Exhibit 5.01
HUNTON & WILLIAMS LLP | ||||
RIVERFRONT PLAZA, EAST TOWER | ||||
951 EAST BYRD STREET | ||||
RICHMOND, VIRGINIA 23219-4074 | ||||
TEL 804 • 788 • 8200 | ||||
FAX 804 • 788 • 8218 | ||||
File No: 59490.000009 |
August 6, 2007
Board of Directors
MercadoLibre, Inc.
Tronador 4890, 8th Floor
Buenos Aires, C1430DNN
Argentina
MercadoLibre, Inc. Registration Statement on Form S-1
Gentlemen:
We have acted as special securities counsel to MercadoLibre, Inc., a Delaware corporation (the “Company”), in connection with the preparation and filing of the Registration Statement on Form S-1 (Registration No. 333-142880), as amended (the “Registration Statement”), filed by the Company with the Securities and Exchange Commission (the “Commission”) under the Securities Act of 1933, as amended (the “Securities Act”), relating to the sale by (i) the Company of up to an aggregate of 3,000,000 shares (the “Company Shares”) of common stock, par value $0.001 per share (“Common Stock”), of the Company (including up to 391,304 shares of Common Stock that may be sold by the Company to cover over-allotments, if any) and (ii) the selling stockholders named in the Registration Statement (the “Selling Stockholders”) of up to an aggregate of 15,488,762 shares (the “Selling Stockholder Shares”) of Common Stock (including up to 2,020,273 shares of Common Stock that may be sold by the Selling Stockholders to cover over allotments, if any).
In connection with the foregoing, we have examined the following:
(a) | the Registration Statement; |
(b) | the Fourth Amended and Restated Certificate of Incorporation of the Company, (the “Restated Charter”) in the form to be filed with the Secretary of State of the State of Delaware, as certified by the Secretary of the Company on the date hereof; |
(c) | the Bylaws of the Company, as certified by the Secretary of the Company on the date hereof; |
Board of Directors
MercadoLibre, Inc.
August 6, 2007
Page 2
(d) | Resolutions adopted by the Board of Directors of the Company on April 18, 2007 and July 20, 2007, authorizing, among other things, the issuance and sale of the Shares, as certified by the Secretary of the Company on the date hereof (the “Resolutions”); |
(e) | a certificate of good standing issued by the Secretary of State of the State of Delaware on August 6, 2007; and |
(f) | a certificate as to factual matters executed by the Secretary of the Company as of the date hereof. |
For purposes of the opinions expressed below, we have assumed (i) the authenticity of all documents submitted to us as originals, (ii) the conformity to the originals of all documents submitted as certified or photostatic copies and the authenticity of the originals thereof, (iii) the legal capacity of natural persons, (iv) the genuineness of all signatures and (v) the due authorization, execution and delivery of all documents by all parties and the validity, binding effect and enforceability thereof (other than the authorization, execution and delivery of documents by the Company and the validity, binding effect and enforceability thereof upon the Company).
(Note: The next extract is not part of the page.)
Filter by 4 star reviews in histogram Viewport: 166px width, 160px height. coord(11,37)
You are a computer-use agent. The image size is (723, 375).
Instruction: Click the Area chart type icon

We do not purport to express an opinion on any laws other than those of the State of Delaware.
Based upon the foregoing and such other information and documents as we have considered necessary for the purposes hereof, we are of the opinion that:
1. The Company is a corporation duly incorporated and in good standing under the laws of the State of Delaware.
2. The issuance of the Company Shares has been duly authorized and if and when issued under the Restated Charter and delivered against payment therefor in accordance with the Resolutions, will be validly issued, fully-paid and nonassessable.
3. The issuance of the Selling Stockholder Shares has been duly authorized and if and when issued under the Restated Charter, the Selling Stockholder Shares will be validly issued, fully paid and non-assessable.
We consent to the filing of this opinion as Exhibit 5.01 to the Registration Statement and to the reference to this firm under the heading “Legal Matters” therein. In giving this consent, we do not admit that we are in the category of persons whose consent is required by Section 7 of the Securities Act or the rules and regulations promulgated thereunder.
Board of Directors
MercadoLibre, Inc.
August 6, 2007
Page 3
This opinion is limited to the matters stated in this letter, and no opinions may be implied or inferred beyond the matters expressly stated in this letter. This opinion is given as of the date hereof and we assume no obligation to advise you after the date hereof of facts or circumstances that come to our attention or changes in the law, including judicial or administrative interpretations thereof, that occur which could affect the opinions contained herein.